NC Eng Systems Learning Outcome 1 Block Diagrams MjD Sep 2013
Block diagrams are a type of tool used by engineers to help them describe or visualise the way that an Engineering System works or operates. Block diagrams come in many different formats from the simple box & line drawing to the more complex 3-D drawing or even animated drawings, although the latter only work in the multimedia domain, not really on paper. Let s view a block diagram in its simplest form; that of a single block. Figure 1: Simple (single) block. Figure 1 above shows that an input or inputs to the system are from the left hand side [l.h.s.] of the block; the block itself shows the process and finally on the right hand side [r.h.s.] of the block is the output or outputs. If we add a bit more information we see just how block diagrams work: Figure 2: Simple block, more detail. What we see shown in Figure 2 above is an amplifier probably part of a larger more complex block diagram. It shows the input signal (a voltage of 20mV or 20x10-3 V) enters the block from the l.h.s. the bock process states multiply the input by one hundred (20x10-3 x 100) which results in an output on the r.h.s. of the block of 2Volts. What is hidden by this block approach is all the detail of the underlying electronic circuitry as can be seen in Figure 3 below. [falstad circuit simulation see appendix for Figure 3 sim-file] Figure 3: Electronics for x 100 amplifier.

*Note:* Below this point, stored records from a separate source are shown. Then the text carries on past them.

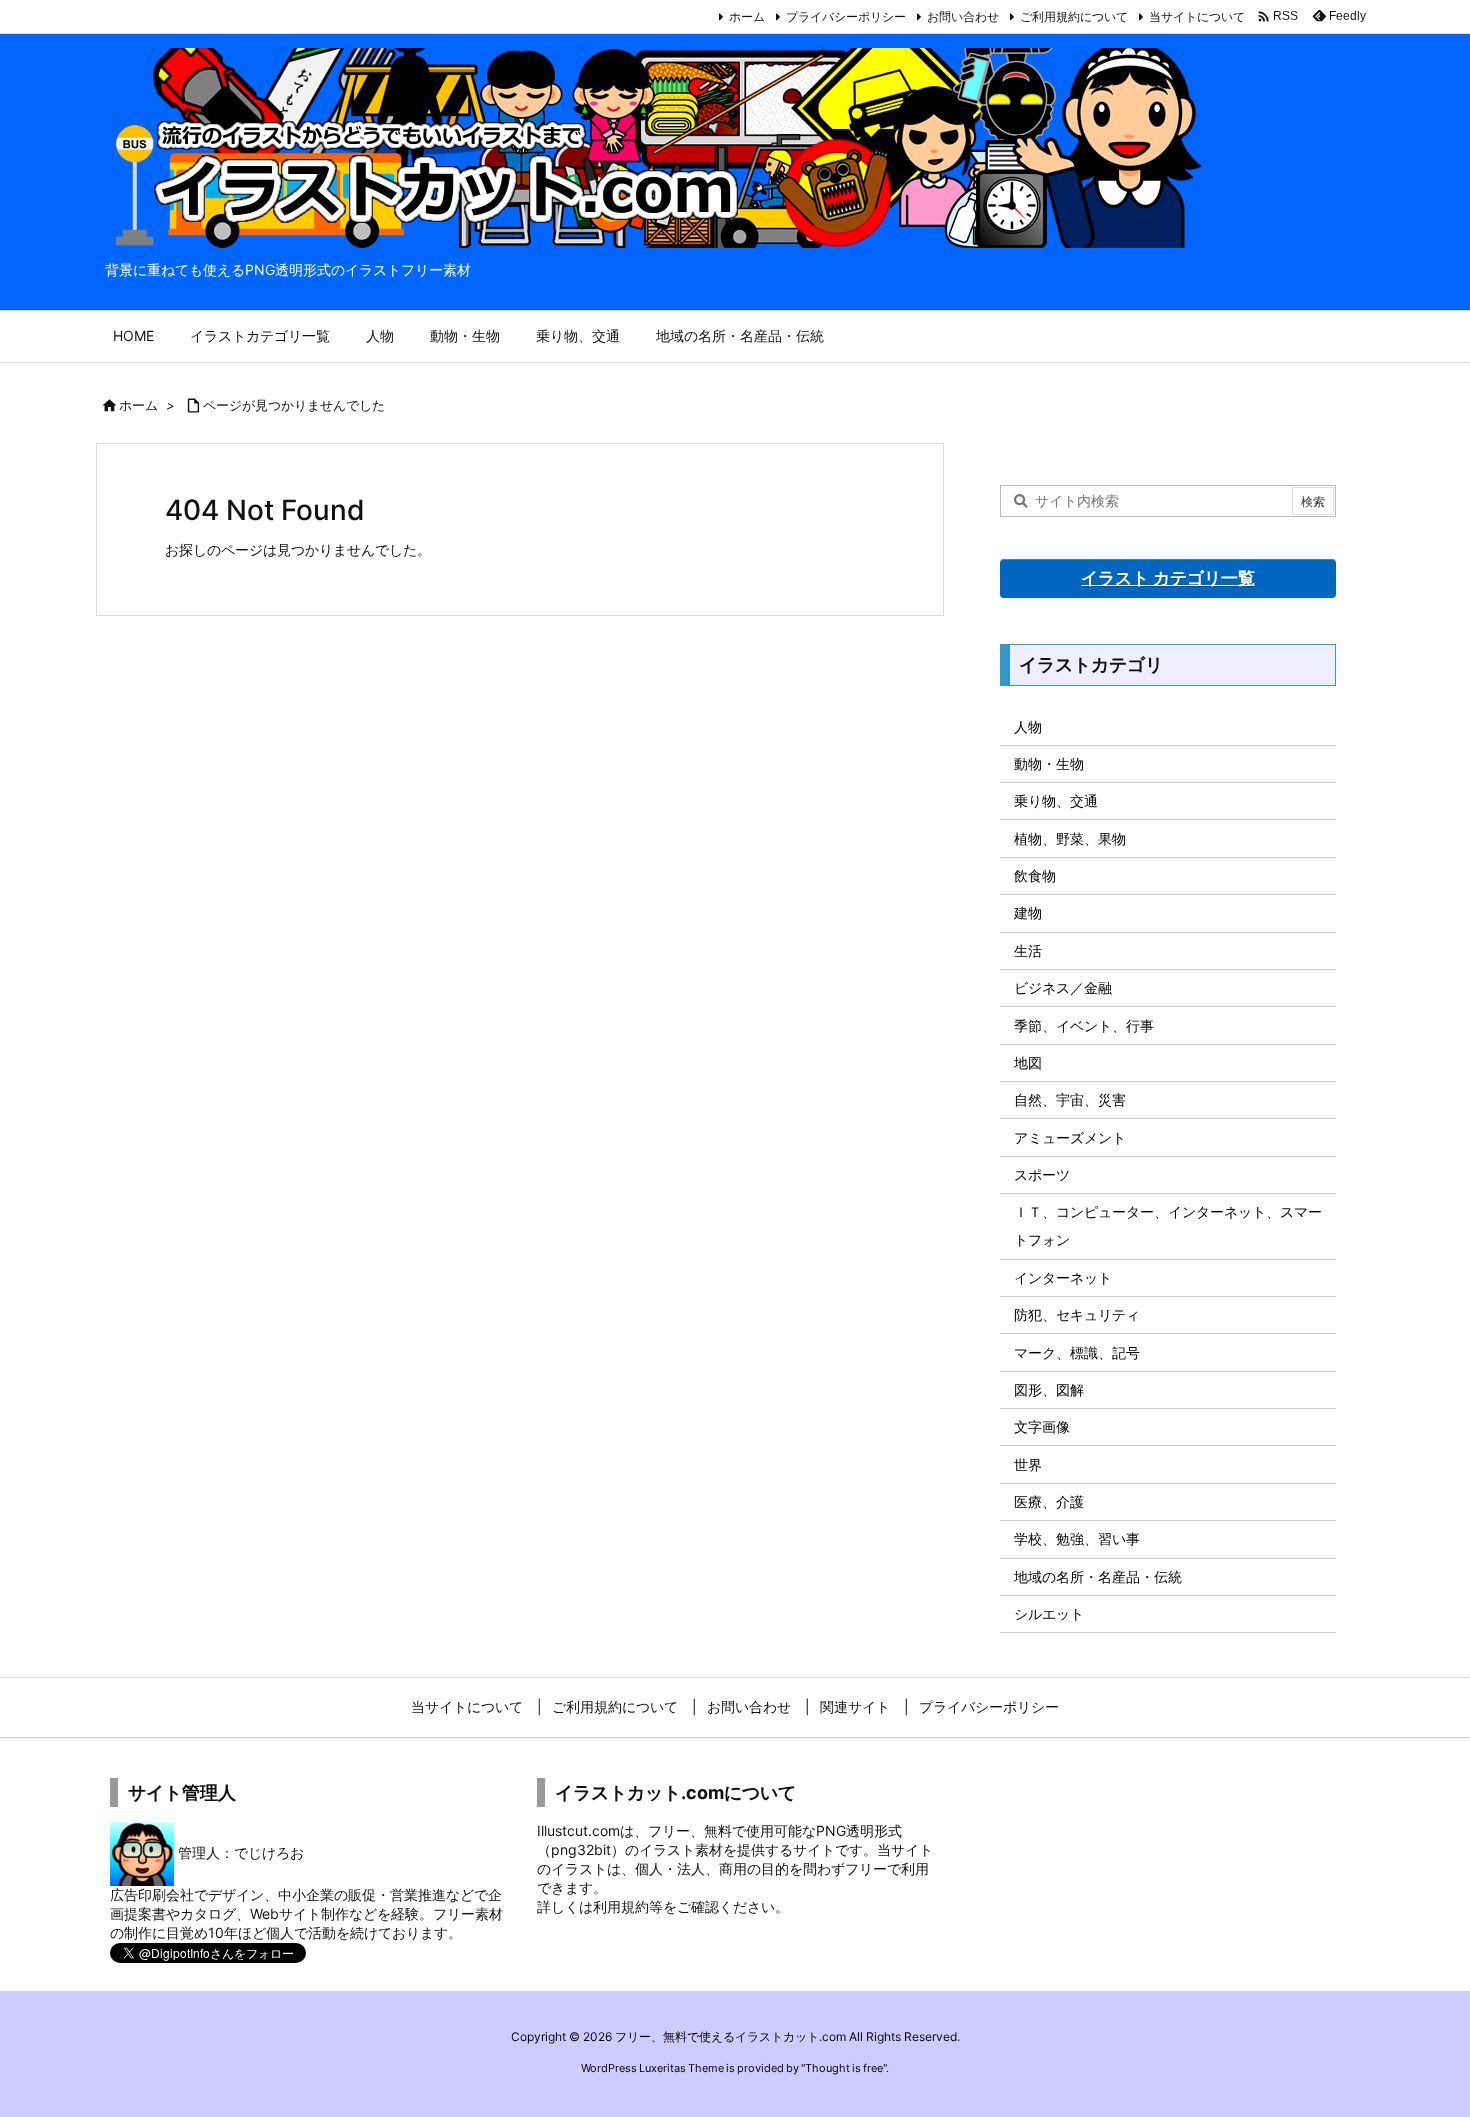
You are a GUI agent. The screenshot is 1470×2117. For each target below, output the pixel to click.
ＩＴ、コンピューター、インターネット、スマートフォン (1168, 1225)
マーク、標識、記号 (1077, 1352)
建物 (1028, 912)
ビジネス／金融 (1063, 987)
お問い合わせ (963, 16)
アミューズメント (1070, 1137)
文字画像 (1042, 1426)
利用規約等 (628, 1906)
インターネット (1063, 1277)
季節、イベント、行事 (1084, 1025)
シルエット (1049, 1613)
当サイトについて (1197, 16)
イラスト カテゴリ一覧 (1168, 578)
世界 (1028, 1464)
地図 (1028, 1062)
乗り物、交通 (1056, 800)
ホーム (747, 16)
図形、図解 (1049, 1389)
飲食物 (1035, 875)
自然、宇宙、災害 (1070, 1099)
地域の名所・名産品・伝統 (1098, 1576)
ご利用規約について (1074, 16)
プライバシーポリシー (846, 16)
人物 (1028, 726)
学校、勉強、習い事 (1077, 1538)
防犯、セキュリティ (1077, 1314)
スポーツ (1042, 1174)
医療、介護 (1049, 1501)
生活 (1028, 950)
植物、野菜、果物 (1070, 838)
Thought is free (844, 2068)
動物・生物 (1049, 763)
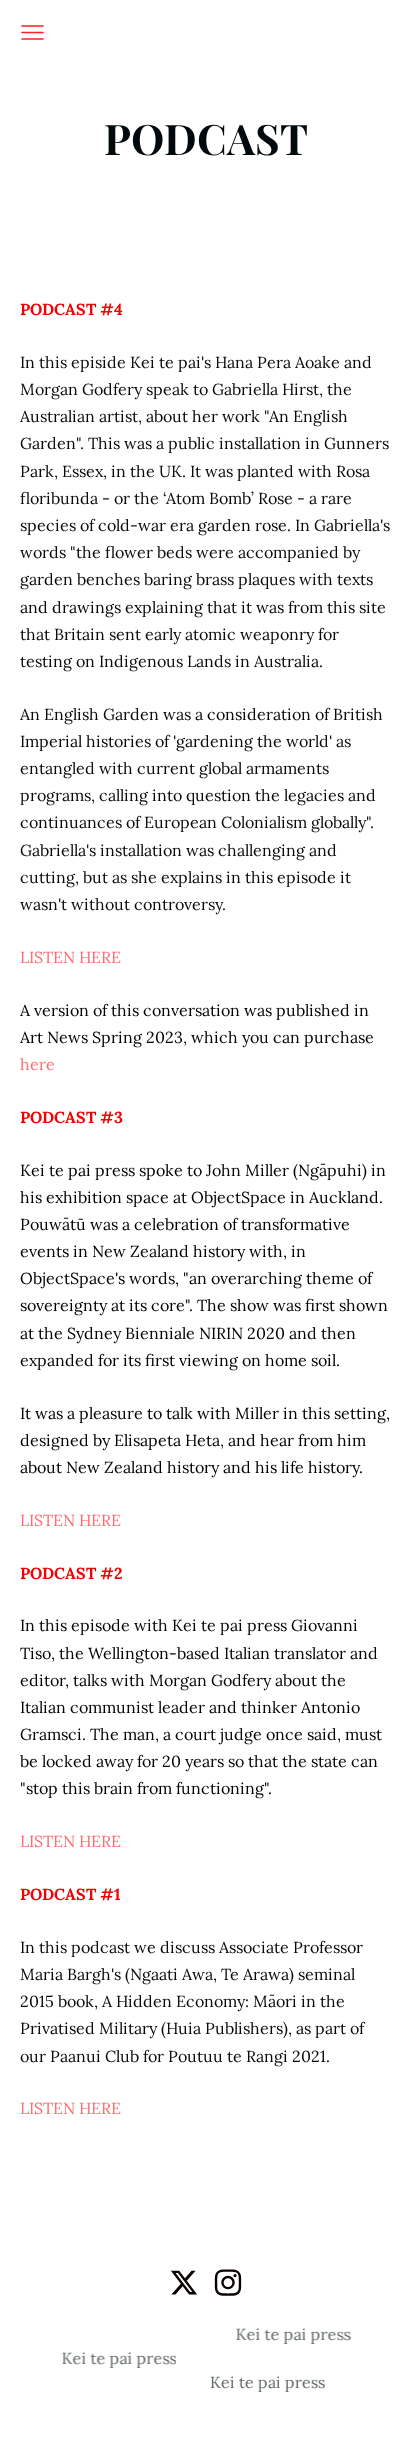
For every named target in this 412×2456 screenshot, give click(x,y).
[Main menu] (32, 32)
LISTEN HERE (70, 957)
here (37, 1064)
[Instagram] (228, 2282)
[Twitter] (184, 2282)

Let s take a look at a simple block diagram that represents a generic power supply: Figure 4: Simple block diagram of a power supply. Here, shown in Figure 4, each box represents a description of the process contained within the box. In other words the box hides the actual process and only shows the generic action carried out by that box. Between the boxes are arrows that show the direction of flow from one process to the other. It is disputable whether the first block, in the diagram above, should be there as a process but because this block diagram is generic, it contains no detail all we know is that it represents a power supply, we do need the block diagram to start with something we could remove the box and leave the text as the input, this would also work well. Every block diagram should be read from left to right and top to bottom. We start at the left and follow the arrows to read and understand the process flow. Another block diagram, of exactly the same process is shown in Figure 5 below. Figure 5: Block diagram showing a bit more information. Again this diagram is generic, there is no finite information shown. What is different about this diagram is that it shows the output or input from or to each of the blocks in turn. In this case it is showing the signals that are being passed from left to right. Block-1. Shows us that we are looking at an a.c. supply. This block has no input as there is no arrow to the left hand side of the block. But it has an output, indicated by the arrow from the right hand side of the block pointing to the next block. Above the arrow we can see a picture depicting the type of signal at the output of Block-1. Here we can see that it is the form of a sine wave. This signal is the output of Block-1 and is the input to Block-2. Block-2. States that we are looking at a process that reduces the amplitude of the waveform. Again the picture shows us this the amplitude is lower than the previous picture. This signal is the output of Block-2 and the input to Block-3. Block-3. Tells us that the process is that of a bridge rectifier and the picture shows that the process removes the negative ½ cycle and flips it up onto the positive side of the waveform as we saw in the Test and Measurement Unit. This signal is the output of Block-3 and is the input to Block-4.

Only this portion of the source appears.